Fortunately, however, the interior is a different matter entirely, for while the nave is now Cockerell’s work inside as well as out, the chancel retains the surpassing feature for which it must always have been notable, which is the extraordinary chancel arch, composed of no less than six orders to the west and two to the east, each differently ornamented, and all except the outer rising from semicircular shafts with carved capitals based on cushion or scalloped form.  (See the photograph above.)  Working outwards from the innermost, these orders comprise respectively a first bearing two rolls, a second displaying an archetypical example of  beakhead, a third with crenulations and chevron moulding on the soffits, a fourth with a fanciful variant of beakhead formed of the heads of beasts and grotesques whose tongues and beards take the place of true beaks, a fifth with three-dimensional chevron, and a sixth carved with an original motif of approximate triangular shape (which Cockerell probably took as his source when designing the odd motifs round his external window arches), after which there is billet on the hood-mould.  The two orders on the east side bear two rolls and a double cone moulding.  The arch as a whole has become depressed over the centuries, which led Pevsner to describe it uncharitably as 'incompetently constructed', though he did also call it 'a tour de force of shafting and arch decoration, wildly overdone'  - and so it is, especially for a chancel arch to a small Norman chapel, which must raise the possibility that it was once in an external position, perhaps round an entrance to a  building formed of a single cell, a theory possibly given credence by the similar W. doorway to St.

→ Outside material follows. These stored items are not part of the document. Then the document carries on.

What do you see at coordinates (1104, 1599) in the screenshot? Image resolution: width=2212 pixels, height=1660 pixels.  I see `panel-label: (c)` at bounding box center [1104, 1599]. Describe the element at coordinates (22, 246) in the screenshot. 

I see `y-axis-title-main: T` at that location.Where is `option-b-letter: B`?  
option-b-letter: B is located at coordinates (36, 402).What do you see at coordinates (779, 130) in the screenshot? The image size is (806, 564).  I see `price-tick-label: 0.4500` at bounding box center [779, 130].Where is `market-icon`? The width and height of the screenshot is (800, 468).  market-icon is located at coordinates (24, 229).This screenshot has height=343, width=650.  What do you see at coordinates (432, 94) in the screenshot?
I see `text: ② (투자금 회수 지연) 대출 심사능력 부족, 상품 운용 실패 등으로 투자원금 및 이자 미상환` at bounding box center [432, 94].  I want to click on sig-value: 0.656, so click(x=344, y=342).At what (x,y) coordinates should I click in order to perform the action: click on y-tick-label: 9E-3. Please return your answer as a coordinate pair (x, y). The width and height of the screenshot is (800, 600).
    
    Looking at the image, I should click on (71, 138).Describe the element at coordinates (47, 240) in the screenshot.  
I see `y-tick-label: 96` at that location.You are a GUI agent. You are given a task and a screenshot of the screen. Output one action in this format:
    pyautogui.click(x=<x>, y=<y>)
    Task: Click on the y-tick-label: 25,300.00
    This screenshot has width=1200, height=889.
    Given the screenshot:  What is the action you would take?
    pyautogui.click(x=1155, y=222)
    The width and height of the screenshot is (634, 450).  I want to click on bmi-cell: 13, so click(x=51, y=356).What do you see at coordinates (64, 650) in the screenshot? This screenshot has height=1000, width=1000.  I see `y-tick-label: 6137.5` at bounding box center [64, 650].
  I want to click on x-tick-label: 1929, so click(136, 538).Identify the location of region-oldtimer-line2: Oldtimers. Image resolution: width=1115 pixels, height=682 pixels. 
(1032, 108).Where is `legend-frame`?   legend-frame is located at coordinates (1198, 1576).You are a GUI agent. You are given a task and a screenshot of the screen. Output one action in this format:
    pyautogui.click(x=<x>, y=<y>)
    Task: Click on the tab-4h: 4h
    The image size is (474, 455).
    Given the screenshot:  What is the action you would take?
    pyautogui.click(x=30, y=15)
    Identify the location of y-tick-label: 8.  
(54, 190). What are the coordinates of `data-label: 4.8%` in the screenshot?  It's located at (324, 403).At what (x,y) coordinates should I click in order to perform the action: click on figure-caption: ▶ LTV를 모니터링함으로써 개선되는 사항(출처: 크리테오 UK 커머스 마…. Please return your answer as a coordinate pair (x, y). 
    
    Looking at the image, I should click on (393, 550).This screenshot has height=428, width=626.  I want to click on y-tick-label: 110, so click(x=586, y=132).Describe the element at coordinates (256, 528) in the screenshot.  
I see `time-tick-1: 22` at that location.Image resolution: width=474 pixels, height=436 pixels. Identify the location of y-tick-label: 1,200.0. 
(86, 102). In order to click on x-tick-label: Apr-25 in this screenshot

Mary's church, Tutbury, in Staffordshire.  The chancel arch apart, however, even the Norman remains to the east are massive enough for though windows and external walls now appear to be the work of 1791, they are built around the original sexpartite vault (seen below), with heavy ribs bearing chevron, springing from shafts at the four corners and midpoints of the north and south walls.  Above this vault, a priest’s chamber running the whole length of the chancel, could once be reached by steps in the northeast corner (since removed).

 

Finally, it remains only to mention the font (illustrated below again), immediately west of the chancel arch, which is presumably later than the Norman work, to judge by the dog-tooth ornament on the angles suggesting a date no earlier than c. 1200.   It has a square bowl decorated with intersecting arches on its faces, and is supported on a square stem with chamfered corners with attached demishafts.